== Your goal ==
Return only these lines, exactly: the one containing "Instruction: Click inside" and every line after it in the listing.

::: Source records :::

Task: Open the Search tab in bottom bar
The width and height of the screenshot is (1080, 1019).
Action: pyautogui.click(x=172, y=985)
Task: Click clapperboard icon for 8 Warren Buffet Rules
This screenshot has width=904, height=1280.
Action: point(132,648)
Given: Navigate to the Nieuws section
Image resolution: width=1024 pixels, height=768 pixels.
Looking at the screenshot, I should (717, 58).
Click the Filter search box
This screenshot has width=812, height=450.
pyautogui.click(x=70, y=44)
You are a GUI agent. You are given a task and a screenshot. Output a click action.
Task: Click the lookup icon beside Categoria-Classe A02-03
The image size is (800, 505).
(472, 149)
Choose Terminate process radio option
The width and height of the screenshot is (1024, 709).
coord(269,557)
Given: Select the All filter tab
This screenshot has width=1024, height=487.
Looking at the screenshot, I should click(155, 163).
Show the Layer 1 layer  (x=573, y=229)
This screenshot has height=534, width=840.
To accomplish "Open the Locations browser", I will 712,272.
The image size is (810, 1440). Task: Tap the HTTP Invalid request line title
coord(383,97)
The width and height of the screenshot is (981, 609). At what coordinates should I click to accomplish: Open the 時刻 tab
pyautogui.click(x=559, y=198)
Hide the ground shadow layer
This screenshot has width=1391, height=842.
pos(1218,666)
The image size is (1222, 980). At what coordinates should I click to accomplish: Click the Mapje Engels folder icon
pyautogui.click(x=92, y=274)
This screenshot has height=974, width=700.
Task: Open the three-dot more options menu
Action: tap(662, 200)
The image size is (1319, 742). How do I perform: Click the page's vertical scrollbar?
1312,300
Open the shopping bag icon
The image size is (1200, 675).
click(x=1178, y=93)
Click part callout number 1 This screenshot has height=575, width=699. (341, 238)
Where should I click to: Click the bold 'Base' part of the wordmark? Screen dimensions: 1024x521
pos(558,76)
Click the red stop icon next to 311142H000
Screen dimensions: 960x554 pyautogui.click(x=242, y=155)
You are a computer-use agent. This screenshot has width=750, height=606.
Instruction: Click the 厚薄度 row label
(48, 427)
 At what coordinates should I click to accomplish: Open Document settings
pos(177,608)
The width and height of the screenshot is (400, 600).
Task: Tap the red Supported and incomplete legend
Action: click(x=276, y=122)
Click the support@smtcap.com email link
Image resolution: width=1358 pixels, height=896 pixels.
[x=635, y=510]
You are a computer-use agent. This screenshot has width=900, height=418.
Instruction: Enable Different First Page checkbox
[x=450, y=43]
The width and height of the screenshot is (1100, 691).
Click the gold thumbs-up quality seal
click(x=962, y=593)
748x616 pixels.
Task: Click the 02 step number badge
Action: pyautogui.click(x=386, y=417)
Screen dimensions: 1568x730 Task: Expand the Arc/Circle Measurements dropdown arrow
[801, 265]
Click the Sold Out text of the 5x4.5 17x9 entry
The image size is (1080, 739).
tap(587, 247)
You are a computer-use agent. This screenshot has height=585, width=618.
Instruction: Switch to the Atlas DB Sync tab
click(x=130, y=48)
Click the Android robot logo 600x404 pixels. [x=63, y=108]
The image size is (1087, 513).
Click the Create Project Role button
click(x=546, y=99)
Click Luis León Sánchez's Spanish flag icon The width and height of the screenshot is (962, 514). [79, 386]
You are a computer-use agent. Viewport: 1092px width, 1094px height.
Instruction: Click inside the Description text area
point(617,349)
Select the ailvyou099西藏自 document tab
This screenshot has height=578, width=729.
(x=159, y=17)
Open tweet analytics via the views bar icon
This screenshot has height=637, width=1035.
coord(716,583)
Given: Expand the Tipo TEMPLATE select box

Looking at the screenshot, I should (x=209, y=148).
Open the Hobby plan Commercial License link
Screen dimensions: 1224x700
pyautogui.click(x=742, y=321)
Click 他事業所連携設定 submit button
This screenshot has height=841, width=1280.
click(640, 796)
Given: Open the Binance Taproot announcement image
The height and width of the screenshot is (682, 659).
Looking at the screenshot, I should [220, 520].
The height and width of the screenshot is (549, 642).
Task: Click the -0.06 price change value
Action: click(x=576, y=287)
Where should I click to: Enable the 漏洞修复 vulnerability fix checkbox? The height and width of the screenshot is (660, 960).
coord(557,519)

:::

== Solution to this exercise ==
Instruction: Click inside the Description text area
point(617,349)
Select the ailvyou099西藏自 document tab
This screenshot has height=578, width=729.
(x=159, y=17)
Open tweet analytics via the views bar icon
This screenshot has height=637, width=1035.
coord(716,583)
Given: Expand the Tipo TEMPLATE select box

Looking at the screenshot, I should (x=209, y=148).
Open the Hobby plan Commercial License link
Screen dimensions: 1224x700
pyautogui.click(x=742, y=321)
Click 他事業所連携設定 submit button
This screenshot has height=841, width=1280.
click(640, 796)
Given: Open the Binance Taproot announcement image
The height and width of the screenshot is (682, 659).
Looking at the screenshot, I should [220, 520].
The height and width of the screenshot is (549, 642).
Task: Click the -0.06 price change value
Action: click(x=576, y=287)
Where should I click to: Enable the 漏洞修复 vulnerability fix checkbox? The height and width of the screenshot is (660, 960).
coord(557,519)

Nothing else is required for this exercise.